*** Opening Listed entries ***

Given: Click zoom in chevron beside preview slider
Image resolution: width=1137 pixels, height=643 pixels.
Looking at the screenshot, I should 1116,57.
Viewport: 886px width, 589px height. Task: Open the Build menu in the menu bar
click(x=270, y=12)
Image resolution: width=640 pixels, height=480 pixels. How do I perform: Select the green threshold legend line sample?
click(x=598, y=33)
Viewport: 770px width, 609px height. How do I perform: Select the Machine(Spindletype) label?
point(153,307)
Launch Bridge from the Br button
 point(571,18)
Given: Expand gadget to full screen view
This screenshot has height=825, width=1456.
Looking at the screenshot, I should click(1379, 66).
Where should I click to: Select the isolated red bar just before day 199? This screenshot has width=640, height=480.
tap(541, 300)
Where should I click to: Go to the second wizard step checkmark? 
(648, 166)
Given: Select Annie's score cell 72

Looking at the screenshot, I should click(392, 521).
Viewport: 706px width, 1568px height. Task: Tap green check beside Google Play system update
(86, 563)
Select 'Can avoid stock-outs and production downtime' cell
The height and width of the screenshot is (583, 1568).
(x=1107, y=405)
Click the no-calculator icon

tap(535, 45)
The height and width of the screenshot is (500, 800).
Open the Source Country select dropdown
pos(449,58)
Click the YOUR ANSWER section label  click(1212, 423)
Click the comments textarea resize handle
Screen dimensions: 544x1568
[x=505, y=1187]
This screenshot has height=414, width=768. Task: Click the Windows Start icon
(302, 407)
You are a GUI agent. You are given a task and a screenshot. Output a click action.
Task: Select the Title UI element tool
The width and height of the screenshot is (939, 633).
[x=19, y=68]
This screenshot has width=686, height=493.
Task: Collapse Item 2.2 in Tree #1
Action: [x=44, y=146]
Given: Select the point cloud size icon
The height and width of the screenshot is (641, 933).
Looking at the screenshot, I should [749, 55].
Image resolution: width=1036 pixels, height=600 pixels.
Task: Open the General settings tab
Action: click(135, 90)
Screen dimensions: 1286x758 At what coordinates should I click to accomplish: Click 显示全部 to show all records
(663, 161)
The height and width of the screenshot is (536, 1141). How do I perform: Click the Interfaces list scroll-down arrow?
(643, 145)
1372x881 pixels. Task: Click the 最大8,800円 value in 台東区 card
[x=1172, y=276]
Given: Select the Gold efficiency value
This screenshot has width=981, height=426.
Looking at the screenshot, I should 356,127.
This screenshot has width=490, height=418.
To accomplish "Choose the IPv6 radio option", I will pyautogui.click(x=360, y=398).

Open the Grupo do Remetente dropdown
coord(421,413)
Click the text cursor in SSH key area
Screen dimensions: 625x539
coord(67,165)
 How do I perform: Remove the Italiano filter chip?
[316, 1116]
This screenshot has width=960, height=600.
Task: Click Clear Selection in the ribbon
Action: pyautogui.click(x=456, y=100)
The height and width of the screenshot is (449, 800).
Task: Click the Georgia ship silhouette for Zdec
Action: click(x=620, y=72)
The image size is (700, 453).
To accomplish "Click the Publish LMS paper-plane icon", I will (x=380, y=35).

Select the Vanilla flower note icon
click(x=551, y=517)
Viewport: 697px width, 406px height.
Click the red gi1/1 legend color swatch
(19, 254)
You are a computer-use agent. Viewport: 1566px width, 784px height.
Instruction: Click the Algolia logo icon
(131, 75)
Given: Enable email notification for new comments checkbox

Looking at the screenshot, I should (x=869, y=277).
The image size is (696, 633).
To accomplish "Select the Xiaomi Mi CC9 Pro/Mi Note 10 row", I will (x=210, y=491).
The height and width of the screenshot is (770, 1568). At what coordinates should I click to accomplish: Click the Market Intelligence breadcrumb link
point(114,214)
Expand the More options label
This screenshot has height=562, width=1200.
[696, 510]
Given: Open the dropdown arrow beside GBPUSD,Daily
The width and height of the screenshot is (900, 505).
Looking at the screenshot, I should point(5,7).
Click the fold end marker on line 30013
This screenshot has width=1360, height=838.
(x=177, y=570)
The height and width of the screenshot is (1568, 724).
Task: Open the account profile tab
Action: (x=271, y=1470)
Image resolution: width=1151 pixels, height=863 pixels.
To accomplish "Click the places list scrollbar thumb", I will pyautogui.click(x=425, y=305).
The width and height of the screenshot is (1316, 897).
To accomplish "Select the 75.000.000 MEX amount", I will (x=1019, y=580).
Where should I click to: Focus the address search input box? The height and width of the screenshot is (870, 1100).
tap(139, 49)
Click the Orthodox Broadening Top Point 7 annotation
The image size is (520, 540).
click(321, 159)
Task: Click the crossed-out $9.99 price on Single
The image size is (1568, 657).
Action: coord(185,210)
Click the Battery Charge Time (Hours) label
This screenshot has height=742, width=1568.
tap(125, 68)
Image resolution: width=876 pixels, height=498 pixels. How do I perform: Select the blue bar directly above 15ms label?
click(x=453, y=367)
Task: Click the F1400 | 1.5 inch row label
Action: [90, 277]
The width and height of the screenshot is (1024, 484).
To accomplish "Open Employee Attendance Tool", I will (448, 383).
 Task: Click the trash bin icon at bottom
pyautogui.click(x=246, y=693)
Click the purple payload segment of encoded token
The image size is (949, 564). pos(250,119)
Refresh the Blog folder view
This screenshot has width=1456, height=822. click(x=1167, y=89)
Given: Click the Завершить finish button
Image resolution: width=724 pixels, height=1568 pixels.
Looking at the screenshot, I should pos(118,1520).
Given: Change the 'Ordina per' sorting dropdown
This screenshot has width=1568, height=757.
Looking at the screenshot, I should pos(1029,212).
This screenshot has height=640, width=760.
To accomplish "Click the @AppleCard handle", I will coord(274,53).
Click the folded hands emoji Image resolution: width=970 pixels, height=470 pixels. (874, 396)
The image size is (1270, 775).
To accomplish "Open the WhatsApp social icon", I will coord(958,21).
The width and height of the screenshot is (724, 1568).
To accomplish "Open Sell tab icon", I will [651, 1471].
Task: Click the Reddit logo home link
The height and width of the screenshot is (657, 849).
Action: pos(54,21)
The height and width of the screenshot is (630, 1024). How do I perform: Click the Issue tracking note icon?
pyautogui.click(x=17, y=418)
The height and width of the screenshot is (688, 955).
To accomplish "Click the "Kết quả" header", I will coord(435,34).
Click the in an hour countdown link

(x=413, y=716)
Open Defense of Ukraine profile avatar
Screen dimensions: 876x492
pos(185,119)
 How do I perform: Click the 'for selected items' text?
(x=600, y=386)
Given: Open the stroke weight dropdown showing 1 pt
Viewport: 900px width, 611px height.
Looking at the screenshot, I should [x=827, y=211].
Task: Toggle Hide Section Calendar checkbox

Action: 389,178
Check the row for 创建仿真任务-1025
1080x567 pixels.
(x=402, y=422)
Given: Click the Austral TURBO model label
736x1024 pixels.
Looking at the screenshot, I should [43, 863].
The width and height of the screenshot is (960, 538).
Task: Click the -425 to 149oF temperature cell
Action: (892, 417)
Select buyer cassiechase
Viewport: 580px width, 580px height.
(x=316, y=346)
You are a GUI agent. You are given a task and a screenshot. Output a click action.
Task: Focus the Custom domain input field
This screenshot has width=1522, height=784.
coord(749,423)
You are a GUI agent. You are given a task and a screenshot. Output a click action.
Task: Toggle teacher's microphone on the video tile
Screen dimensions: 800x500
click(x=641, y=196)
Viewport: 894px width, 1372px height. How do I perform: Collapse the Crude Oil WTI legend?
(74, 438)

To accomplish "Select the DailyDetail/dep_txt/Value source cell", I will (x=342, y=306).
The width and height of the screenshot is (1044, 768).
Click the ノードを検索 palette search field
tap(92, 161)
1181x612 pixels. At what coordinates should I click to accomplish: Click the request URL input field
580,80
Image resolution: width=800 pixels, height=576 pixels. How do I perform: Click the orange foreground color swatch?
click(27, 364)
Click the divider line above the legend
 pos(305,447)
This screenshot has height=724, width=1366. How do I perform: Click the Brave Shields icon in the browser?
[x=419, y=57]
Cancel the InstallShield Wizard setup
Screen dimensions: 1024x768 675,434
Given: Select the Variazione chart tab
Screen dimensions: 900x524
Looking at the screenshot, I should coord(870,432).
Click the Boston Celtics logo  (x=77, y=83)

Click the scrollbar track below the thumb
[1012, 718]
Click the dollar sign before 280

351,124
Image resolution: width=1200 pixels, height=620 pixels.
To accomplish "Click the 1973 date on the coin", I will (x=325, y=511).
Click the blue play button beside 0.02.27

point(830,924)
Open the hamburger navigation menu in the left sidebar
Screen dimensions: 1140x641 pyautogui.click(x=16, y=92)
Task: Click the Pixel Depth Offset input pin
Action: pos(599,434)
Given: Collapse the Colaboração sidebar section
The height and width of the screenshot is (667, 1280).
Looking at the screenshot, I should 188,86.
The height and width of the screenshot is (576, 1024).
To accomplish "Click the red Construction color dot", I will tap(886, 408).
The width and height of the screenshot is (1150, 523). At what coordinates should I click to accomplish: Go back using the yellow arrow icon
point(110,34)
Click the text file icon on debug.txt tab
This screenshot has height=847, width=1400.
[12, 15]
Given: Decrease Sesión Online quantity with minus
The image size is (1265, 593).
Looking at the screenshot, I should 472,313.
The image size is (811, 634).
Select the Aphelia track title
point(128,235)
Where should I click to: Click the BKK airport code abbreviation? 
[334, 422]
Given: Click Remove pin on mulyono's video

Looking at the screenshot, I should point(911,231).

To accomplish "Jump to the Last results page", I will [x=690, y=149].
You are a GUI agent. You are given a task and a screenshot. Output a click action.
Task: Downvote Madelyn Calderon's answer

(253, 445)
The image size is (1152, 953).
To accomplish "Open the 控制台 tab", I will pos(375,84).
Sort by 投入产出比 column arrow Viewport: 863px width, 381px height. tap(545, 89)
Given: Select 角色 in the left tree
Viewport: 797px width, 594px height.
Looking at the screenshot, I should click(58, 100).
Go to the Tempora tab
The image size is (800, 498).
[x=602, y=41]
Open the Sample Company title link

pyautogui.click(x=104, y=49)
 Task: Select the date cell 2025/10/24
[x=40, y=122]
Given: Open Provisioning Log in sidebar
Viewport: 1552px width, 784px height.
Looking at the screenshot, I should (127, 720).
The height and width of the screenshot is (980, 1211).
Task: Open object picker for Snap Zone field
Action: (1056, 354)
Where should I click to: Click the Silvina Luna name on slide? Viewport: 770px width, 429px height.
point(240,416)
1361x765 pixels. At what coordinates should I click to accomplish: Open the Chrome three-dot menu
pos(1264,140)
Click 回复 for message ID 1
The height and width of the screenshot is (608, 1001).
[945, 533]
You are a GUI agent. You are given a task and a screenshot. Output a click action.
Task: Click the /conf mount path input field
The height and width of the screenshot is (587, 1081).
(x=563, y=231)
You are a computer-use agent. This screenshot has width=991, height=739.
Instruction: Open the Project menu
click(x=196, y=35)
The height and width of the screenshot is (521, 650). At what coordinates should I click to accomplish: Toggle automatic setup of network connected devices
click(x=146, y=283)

*** Closing Listed entries ***

• **Directions**
Would you please copy all lines in the data that contain the word "Expand"?

• **Answer to this exercise**
Given: Expand gadget to full screen view
Expand the More options label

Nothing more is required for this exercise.